Rationale for Swift's overload resolution?

Jens · March 11, 2018, 9:48am

I assume that there are previous discussions on this, but I couldn't find any, so pointers to such would be appreciated.

As an example, this program will compile and work as expected:

import Foundation

func log(base: Double, of value: Double) -> Double {
    return log(value) / log(base)
}

But the exact same function is not accepted by Swift if it's not declared in global scope, for example:

import Foundation

func enclosingFunc() {
    func log(base: Double, of value: Double) -> Double {
        return log(value) / log(base) // Error: Missing argument for parameter 'of' in call
    }
}

And another example:

import Foundation

struct EnclosingType {
    static func log(base: Double, of value: Double) -> Double {
        return log(value) / log(base) // Error: Use of 'log' nearly matches global function 'log' in module 'Darwin' rather than instance method 'log(base:of:)'
    }
}

Related bug reports:
SR-7143
SR-7018

SR-7018 was closed because this works as designed, and there is this explanation:

Overload resolution works on a set of functions in the same context, so in this case once the nested function is found the compiler stops looking for other overloads.

Given this explanation, I can understand the current behavior, but I still think it's very counterintuitive, and I'm not sure I understand why it has to be like this.

Nevin · March 11, 2018, 4:02pm

This looks a lot like SR-2450.

@Slava_Pestov mentioned that we might be able to solve most of the common occurrences with a fairly simple change:

To me that sounds like the right thing to do in light of SE-0111, which made argument labels part of the function’s name.

Jens · March 11, 2018, 5:28pm

Thanks!

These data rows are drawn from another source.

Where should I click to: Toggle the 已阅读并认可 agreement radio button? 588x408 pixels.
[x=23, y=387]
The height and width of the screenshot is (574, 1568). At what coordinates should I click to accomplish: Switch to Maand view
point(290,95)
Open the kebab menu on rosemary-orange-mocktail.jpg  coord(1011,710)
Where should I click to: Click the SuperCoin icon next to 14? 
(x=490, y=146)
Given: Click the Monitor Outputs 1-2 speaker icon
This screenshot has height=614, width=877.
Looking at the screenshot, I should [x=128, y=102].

That thread answers my question.

Slava_Pestov · March 13, 2018, 6:21am

We were discussing this today again, because it also comes up with self.min() vs Swift.min() on various types. Unfortunately the name lookup change I described on Twitter is not quite sufficient, because of default arguments. Something similar could still work, but would require more design.

Nevin · March 13, 2018, 6:25am

How about a “two-phase” approach?

First try the current way (preferably augmented by including argument labels), and if it resolves to a function then we’re done.

If not, then expand the search to include global functions and try again.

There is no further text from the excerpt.